No. 46, in page 29, line 27, column 3, at beginning insert: 'In section 56(2)(a), the words from "or", in the second place where it occurs, to "purposes". In section 65(3)(a), the words from "except" to "apply"'.—[Mr. Kaufman.]

Motion made, and Question proposed, That the Bill be now read the Third time.

1.13 a.m.

Mr. Scott

It had been my intention now to move "That the Question be not put". In any event, the point I wish to make is that simply because, both tonight and in Committee, the Opposition have expedited the Government's business and given them the co-operation they required to get their Bill according to the time-table for which they asked, I hope the Government do not feel that we do not regard this as an extremely objectionable measure in many ways. We believe that in several ways the Bill is taking the public and those whom it affects for a ride.

The Bill was widely trailed by the Secretary of State and others as restoring local government autonomy in rent fixing. It has become clear as our discussions have proceeded, not least from those earlier tonight on Clause 2, that that is not the case. The Government are not restoring autonomy to local authorities to fix rents. In fact, they are now taking unto themselves reserve powers which, it may be, are for use only as a long stop.

Clearly, however, the Under-Secretary will be under considerable pressure from some of his hon. Friends who are totally, ideologically and in a doctrinaire way opposed to any increase in rents for any housing, whether it be in the local authority or the private sectors.
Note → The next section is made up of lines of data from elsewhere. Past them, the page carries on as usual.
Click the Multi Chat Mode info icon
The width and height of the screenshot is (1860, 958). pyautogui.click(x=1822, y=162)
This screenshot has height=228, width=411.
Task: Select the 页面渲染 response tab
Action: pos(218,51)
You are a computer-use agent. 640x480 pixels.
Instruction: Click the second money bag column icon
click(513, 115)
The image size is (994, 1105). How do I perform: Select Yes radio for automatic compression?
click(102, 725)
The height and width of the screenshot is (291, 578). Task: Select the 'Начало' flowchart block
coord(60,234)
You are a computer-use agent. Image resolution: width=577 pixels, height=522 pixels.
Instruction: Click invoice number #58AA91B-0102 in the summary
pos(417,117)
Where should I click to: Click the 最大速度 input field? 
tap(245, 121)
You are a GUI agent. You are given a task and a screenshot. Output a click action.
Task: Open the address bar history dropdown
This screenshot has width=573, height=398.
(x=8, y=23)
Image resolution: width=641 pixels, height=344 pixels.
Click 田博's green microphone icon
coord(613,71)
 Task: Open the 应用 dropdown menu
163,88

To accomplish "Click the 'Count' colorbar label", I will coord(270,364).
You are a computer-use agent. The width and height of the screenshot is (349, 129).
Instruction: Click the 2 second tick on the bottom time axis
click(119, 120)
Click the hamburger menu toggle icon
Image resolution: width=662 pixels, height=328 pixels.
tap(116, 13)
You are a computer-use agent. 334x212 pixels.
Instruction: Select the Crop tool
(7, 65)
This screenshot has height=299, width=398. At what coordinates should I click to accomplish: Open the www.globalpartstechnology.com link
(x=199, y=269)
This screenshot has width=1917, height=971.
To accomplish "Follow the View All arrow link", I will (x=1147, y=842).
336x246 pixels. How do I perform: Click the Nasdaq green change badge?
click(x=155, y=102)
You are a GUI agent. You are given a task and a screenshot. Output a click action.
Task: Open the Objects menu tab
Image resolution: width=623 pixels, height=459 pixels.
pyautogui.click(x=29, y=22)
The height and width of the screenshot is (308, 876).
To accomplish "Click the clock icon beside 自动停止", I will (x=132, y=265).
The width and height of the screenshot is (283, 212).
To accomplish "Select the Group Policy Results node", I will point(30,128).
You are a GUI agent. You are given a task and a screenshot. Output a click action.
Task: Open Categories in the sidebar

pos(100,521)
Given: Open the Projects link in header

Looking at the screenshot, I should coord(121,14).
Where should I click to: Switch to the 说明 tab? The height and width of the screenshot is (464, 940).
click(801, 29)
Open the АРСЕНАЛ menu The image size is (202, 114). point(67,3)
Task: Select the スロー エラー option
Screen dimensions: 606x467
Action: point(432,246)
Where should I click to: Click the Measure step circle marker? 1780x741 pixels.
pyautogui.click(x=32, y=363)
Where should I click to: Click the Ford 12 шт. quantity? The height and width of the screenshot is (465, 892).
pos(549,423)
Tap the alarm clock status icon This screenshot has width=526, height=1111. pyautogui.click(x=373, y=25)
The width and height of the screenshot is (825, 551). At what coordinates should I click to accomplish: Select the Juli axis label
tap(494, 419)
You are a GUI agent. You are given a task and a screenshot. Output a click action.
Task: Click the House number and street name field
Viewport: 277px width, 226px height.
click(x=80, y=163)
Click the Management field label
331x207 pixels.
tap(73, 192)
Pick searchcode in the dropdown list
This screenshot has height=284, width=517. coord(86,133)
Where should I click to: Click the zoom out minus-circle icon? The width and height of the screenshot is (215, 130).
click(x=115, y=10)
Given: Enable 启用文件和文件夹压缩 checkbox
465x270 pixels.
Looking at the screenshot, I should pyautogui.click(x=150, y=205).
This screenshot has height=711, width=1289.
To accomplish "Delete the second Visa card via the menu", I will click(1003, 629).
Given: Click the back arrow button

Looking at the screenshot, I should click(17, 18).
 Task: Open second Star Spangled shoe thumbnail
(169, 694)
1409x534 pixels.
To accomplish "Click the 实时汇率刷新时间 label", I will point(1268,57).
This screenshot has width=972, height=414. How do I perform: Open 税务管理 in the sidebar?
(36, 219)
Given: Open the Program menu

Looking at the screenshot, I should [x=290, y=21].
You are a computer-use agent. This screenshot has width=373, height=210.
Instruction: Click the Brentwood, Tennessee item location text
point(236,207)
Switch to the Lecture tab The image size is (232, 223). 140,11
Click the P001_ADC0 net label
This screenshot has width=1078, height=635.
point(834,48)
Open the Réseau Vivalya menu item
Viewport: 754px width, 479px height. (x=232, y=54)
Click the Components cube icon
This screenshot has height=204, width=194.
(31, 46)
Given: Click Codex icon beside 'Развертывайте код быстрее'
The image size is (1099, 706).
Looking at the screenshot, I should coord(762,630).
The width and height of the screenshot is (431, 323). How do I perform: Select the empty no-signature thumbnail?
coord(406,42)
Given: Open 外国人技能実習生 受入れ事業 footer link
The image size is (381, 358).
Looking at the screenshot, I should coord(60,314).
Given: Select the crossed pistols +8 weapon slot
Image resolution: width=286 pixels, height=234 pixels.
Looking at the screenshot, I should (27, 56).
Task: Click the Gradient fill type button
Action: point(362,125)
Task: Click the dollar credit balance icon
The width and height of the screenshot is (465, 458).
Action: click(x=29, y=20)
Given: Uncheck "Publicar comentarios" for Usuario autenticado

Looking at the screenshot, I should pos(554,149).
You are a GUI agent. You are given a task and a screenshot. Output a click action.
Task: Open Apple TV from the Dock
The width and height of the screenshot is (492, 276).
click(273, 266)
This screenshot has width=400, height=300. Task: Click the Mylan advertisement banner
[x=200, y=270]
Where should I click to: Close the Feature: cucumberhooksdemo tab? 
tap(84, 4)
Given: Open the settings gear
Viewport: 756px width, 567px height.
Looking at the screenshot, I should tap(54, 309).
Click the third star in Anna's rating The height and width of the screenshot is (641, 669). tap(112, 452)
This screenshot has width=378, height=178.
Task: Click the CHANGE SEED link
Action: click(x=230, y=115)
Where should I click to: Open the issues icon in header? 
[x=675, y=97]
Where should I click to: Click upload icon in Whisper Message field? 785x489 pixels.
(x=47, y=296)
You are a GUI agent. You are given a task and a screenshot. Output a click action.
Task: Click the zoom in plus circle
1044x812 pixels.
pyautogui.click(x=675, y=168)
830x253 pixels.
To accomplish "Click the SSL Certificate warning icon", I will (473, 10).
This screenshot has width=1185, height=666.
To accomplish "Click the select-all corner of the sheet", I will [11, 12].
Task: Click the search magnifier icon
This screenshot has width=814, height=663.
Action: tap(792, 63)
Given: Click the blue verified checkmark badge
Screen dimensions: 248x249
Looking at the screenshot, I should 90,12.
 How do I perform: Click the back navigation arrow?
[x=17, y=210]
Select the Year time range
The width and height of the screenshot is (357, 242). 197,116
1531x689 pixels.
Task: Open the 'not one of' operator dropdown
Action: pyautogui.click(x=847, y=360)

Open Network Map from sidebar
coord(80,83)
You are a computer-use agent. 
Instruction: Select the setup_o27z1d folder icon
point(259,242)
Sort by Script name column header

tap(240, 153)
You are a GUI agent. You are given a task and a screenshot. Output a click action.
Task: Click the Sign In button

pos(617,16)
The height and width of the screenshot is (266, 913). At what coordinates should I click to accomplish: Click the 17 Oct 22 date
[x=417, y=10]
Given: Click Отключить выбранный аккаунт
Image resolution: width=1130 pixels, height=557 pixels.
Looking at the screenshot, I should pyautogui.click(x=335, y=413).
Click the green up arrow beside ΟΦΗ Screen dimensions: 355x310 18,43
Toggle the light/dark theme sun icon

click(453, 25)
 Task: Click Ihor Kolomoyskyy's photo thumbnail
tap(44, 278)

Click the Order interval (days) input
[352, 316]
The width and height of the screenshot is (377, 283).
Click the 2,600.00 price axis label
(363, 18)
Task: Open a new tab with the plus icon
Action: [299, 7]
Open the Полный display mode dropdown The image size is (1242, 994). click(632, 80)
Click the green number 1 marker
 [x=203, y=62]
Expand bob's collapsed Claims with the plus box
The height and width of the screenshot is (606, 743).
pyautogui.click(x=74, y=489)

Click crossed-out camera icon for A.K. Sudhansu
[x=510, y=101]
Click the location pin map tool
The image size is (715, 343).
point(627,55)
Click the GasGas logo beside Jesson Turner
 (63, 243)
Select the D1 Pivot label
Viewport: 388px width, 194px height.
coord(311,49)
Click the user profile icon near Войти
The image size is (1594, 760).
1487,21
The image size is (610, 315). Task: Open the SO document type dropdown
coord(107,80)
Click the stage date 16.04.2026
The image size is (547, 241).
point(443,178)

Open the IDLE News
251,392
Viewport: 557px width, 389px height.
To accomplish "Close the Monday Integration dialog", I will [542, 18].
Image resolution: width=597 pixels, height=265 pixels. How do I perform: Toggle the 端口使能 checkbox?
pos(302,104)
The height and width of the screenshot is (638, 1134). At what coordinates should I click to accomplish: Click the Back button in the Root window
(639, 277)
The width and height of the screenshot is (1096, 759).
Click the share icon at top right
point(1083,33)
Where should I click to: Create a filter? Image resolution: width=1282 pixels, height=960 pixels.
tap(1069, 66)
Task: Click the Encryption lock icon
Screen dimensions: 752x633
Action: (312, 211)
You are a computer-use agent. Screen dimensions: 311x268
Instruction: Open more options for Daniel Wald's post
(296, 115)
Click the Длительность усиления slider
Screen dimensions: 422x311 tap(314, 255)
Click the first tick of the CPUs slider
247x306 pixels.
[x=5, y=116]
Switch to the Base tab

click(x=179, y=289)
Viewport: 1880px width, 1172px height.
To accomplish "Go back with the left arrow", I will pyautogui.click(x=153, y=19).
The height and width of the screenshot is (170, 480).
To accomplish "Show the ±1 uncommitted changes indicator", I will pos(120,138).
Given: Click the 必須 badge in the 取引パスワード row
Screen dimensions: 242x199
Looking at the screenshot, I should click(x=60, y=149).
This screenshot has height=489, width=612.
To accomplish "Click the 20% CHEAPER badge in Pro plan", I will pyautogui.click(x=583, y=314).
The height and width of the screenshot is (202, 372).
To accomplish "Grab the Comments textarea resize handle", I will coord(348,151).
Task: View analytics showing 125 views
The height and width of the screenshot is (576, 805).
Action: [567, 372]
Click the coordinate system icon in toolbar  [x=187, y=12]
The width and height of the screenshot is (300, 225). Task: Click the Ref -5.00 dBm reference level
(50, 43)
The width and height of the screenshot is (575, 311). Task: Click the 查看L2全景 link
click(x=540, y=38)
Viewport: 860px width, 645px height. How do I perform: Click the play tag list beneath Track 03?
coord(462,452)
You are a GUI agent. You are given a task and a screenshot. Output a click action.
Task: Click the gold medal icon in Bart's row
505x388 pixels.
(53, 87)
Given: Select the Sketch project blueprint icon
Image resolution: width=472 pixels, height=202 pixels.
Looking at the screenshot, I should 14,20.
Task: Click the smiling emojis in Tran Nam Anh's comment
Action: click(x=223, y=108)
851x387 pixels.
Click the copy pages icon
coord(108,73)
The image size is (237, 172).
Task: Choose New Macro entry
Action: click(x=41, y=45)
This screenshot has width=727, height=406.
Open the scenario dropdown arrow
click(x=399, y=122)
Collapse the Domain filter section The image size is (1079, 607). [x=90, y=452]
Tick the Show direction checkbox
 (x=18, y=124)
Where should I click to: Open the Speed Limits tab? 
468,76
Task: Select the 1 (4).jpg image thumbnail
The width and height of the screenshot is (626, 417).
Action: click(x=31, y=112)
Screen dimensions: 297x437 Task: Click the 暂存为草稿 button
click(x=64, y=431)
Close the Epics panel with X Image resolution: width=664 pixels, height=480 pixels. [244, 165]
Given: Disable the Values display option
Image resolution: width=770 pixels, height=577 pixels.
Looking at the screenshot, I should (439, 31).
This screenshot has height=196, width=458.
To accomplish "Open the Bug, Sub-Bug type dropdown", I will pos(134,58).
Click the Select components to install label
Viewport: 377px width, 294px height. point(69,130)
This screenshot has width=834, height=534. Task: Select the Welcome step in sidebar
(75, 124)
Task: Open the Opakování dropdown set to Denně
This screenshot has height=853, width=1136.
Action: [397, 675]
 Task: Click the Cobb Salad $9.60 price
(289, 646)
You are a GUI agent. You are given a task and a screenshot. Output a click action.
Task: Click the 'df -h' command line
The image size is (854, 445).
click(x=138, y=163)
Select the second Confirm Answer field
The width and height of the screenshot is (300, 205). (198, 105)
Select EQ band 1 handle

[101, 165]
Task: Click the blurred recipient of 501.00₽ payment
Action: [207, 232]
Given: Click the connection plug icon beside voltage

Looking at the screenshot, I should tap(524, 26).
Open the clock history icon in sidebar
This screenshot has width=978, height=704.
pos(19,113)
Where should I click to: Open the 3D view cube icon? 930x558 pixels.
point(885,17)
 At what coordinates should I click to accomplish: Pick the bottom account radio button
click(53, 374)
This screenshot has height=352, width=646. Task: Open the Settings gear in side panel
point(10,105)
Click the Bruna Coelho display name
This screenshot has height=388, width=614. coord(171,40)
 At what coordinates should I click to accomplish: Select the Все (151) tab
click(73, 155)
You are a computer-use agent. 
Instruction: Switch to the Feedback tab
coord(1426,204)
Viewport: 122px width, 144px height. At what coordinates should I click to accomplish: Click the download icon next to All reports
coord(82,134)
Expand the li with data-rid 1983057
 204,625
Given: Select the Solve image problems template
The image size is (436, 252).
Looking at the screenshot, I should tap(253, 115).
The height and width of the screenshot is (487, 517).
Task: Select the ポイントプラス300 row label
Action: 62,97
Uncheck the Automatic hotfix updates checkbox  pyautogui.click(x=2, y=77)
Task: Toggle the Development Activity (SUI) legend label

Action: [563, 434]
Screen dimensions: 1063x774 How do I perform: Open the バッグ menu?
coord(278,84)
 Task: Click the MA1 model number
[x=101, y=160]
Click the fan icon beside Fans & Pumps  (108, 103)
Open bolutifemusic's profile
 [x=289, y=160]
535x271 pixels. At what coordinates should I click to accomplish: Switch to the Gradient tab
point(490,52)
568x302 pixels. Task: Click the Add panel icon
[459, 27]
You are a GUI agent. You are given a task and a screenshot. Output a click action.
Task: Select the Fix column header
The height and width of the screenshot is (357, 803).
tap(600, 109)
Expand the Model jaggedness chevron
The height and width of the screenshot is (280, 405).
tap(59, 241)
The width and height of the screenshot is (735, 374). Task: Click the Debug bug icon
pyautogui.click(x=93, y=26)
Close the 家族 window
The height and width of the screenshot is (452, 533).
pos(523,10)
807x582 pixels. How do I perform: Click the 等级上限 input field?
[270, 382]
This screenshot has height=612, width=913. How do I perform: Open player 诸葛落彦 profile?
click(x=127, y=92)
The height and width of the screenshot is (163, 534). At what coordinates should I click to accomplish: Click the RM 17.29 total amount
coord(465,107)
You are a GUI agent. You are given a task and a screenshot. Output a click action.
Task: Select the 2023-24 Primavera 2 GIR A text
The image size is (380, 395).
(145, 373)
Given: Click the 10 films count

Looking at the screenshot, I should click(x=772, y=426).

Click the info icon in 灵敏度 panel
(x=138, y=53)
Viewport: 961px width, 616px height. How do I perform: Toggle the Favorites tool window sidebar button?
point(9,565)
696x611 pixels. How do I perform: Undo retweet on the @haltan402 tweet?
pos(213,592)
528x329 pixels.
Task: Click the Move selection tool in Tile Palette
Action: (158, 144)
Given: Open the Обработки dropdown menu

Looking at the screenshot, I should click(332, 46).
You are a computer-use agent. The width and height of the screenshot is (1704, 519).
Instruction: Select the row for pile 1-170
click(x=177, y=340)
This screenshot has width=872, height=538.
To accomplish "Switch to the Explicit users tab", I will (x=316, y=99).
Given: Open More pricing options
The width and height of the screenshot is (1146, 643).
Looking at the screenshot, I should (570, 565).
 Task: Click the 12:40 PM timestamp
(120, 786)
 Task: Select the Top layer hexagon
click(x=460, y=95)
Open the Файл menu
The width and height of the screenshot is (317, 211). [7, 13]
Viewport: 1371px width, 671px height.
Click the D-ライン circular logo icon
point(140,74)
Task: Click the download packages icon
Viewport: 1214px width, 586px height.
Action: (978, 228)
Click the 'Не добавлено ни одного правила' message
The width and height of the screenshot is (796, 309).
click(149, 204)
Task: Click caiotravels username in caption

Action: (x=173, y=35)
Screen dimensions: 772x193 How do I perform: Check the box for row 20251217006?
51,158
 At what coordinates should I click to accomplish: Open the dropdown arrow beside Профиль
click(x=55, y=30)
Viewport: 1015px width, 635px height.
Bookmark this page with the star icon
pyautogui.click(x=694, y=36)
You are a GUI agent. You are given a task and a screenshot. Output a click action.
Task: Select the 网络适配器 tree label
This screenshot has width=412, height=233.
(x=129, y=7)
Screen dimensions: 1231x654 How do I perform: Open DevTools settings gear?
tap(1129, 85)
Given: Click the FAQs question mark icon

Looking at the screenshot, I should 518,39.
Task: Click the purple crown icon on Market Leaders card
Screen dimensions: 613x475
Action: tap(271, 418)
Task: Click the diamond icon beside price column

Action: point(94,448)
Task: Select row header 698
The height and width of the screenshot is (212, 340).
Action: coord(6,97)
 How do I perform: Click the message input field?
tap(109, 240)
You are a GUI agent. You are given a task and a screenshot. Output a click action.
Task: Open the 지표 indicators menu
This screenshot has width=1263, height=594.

No matter what burdens might be placed on landlords or on ratepayers, no matter what slums might be created in the process, they will always seek to oppose any increase in rents and will be constantly pressurising the Minister to use the long-stop powers he is taking in the Bill.

We know that local authorities feel that the reserve powers in Clause 2, if exercised, could cause havoc with their housing revenue accounts. The Government have refused to accept the arguments which would have placed the financial responsibility for any order under Clause 2 on the Exchequer rather than the ratepayer. All in all, we do not believe that the measure lives up to its promise of restoring autonomy to local authorities.

Secondly, the Bill continues the Labour Party's vendetta against the private landlord, both in its going back on the progress towards decontrol which was laid down in the 1972 Act and in the attitude it has taken towards ratepayers. We are grateful for the one small concession we got this evening. But the 12½ per cent. figure in the Bill which landlords will be able to recoup for any repairs they carry out is wholly inadequate. The 12½ per cent. was set at a time when Bank Rate was 4 per cent. With a minimum lending rate now of 11 per cent., no one is able to borrow money for this sort of purpose at less than 12½ per cent. Yet 12½ per cent. remains the limit of the return that a landlord can get. I hope that the Minister will consider whether it will be possible to include in the cost of repairs at least the cost of borrowing for a period of three or four years.

In this measure the Minister is failing to appreciate that even if eventually he is able to realise his dream of all rented accommodation coming into social ownership, for many years ahead we shall depend on the private rented sector. We shall not serve anyone well, tenants or the nation, if we allow the stock of housing at present in private hands to deteriorate. That means that landlords must be able to get a fair return.

We ought to be setting out to maximise the use we can make of our housing stock, both public and private. The way in which the Bill will affect the private landlord will be counter-productive in that respect.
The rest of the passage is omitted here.